Solved it in a few seconds. Just substitute x=-f(y)/2 and you get that f(y)=4y+c for a constant c. Plugging this in gives that only c=0 works.

Nice job!

There is another way. I let y=0 and differentiated it once on both sides. 2f’(2x+f(0)=8. f’(2x+f(0))=4. We can let some variable t=2x+f(0), so f’(t)=4. f(t)=4t+c. We can immediately see that c=0 since there is no constant term on the right hand side.
I think it’s obvious that f is differentiable. We know that f’(t)=4, no possibility for being undefined! I’m not sure exactly how to prove this more rigourisly however.

You are great, @SyberMath! You create compelling content for us each day!! You remind me of my high school math teacher, Daniel Dawson, who inspired so many of us in the late 1970s to learn mathematical thinking. Quick thought: if you replace f(2x + f(y)) on LHS with f(2x + 2f(y)), or more exotic with powers and logs, such as f(2x + f^2(y)) so that your substitution method does *not* cancel f(y) on LHS to isolate f(y) by itself, this gets tricky... will give it a try and see where this goes.

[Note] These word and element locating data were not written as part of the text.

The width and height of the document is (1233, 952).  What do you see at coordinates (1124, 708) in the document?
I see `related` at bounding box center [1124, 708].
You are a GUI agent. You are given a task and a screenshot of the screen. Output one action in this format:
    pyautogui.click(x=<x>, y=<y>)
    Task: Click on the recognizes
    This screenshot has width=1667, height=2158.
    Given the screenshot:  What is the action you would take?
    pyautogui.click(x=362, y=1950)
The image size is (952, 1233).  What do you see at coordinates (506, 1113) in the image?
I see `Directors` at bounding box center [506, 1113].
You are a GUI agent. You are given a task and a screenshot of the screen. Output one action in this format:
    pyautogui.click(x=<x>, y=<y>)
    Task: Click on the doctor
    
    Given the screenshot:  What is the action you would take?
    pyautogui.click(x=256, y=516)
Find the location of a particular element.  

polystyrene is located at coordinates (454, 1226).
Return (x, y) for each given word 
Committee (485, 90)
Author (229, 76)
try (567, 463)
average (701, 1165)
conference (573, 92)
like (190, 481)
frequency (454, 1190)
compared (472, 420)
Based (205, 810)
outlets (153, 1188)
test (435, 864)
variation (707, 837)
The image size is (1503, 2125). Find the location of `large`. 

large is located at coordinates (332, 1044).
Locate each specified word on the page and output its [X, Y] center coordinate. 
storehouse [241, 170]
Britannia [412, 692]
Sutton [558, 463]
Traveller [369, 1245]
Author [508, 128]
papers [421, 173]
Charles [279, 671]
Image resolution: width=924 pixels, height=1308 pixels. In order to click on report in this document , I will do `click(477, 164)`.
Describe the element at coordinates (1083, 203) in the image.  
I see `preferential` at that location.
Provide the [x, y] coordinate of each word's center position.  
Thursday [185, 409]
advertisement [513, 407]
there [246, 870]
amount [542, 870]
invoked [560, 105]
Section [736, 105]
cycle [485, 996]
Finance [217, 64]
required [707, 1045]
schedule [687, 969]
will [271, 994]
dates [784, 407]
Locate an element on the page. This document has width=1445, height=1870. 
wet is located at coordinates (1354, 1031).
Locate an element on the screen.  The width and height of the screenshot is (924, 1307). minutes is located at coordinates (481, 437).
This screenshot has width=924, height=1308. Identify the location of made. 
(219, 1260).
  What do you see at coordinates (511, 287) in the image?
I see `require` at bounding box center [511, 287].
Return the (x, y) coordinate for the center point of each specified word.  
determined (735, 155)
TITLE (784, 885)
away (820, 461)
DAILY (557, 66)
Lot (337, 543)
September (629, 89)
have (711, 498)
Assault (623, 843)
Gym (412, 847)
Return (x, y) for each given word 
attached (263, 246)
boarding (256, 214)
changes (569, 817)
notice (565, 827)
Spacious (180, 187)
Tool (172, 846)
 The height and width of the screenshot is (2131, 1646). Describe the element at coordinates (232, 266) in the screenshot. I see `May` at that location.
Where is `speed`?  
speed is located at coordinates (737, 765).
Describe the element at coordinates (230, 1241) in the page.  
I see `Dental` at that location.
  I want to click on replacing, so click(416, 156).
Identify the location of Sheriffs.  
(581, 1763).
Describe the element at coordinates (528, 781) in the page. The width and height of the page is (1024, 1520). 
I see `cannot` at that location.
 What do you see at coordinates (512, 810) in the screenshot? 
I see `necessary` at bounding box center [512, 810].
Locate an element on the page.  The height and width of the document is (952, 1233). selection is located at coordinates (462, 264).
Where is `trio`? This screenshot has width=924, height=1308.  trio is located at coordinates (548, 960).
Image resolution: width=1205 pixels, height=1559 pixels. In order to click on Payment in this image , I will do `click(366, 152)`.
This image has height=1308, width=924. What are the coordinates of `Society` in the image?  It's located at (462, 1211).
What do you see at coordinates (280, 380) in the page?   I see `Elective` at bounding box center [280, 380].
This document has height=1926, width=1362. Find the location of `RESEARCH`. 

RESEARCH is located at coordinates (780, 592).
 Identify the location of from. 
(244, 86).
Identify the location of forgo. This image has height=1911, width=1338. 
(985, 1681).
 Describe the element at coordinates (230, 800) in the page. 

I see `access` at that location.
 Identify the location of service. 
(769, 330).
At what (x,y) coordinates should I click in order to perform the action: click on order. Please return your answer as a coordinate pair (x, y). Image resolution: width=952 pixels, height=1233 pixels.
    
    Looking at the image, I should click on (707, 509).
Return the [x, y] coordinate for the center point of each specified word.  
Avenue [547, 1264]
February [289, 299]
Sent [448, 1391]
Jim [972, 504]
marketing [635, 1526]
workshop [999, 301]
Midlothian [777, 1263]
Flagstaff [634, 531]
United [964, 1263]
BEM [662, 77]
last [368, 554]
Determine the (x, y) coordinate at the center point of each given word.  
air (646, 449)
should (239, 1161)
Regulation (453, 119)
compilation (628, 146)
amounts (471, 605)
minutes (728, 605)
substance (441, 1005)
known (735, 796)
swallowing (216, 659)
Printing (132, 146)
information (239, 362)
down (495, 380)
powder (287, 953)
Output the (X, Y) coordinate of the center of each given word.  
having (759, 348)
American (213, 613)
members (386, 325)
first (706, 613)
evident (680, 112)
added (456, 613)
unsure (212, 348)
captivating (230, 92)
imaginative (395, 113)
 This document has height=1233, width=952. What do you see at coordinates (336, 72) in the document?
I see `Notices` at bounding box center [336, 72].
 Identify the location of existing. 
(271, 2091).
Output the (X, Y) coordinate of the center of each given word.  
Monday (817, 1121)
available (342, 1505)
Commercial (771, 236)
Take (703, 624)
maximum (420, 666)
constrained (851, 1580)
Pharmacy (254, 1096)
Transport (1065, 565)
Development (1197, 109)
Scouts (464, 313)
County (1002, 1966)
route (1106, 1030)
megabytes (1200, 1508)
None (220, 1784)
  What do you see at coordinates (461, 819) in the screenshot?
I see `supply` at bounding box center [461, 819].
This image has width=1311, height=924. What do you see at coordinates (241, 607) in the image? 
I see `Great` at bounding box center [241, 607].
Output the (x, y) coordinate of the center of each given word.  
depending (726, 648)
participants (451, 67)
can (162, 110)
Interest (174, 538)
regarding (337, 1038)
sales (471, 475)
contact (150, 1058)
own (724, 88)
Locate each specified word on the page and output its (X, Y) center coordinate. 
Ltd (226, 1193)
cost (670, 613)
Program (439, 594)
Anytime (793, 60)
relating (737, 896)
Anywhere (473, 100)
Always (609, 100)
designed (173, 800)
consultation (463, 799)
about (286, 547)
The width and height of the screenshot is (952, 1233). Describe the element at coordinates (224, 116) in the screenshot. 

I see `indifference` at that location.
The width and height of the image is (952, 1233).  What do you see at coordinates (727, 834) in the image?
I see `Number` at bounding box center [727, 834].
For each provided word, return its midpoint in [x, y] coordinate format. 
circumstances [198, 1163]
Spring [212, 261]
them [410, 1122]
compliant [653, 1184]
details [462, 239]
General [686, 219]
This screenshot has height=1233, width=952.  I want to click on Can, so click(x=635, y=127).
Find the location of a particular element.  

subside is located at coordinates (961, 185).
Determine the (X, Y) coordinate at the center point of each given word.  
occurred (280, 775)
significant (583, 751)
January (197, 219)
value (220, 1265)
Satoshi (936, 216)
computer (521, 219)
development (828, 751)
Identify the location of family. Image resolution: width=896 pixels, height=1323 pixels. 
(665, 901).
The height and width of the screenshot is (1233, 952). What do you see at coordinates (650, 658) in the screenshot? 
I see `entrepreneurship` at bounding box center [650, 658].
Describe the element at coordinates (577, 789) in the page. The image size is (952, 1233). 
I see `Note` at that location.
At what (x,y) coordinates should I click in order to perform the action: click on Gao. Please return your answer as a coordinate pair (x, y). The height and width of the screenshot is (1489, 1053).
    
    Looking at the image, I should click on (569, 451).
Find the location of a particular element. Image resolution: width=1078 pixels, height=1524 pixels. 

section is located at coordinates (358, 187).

Love your work, buddy! Thank you immensely for helping educate (or re-educate) all of us!!

It looks as if f(x) is linear, so suppose f(x) = ax + b. There is twice an f in the first equation, so twice fill in f(x) = ax + b, you get 2ax+af(y)+b = 2ax + a²y + ab + b = 8x + 16y. This gives 2a=8 or a=4 and b=0. So f(x) = 4x (a²y=16y also fits).

Solved it also in seconds: substitute x = x/2 - f(y)/2, then you will get f(x) + 4f(y) = 4x +16y which is solved by f(x) = 4x 😊

f(y) = -x so y = inverse of (-x) and f(x) = ax + b

F(x) = 4x

f(x)=4x

Put x=0, y=0, get f(f(0))=0
Put x=0, y=f(0), get f(0)=0
Put x=2a, y=0, get f(a)=4a answer. 😉😉😉😉😉😉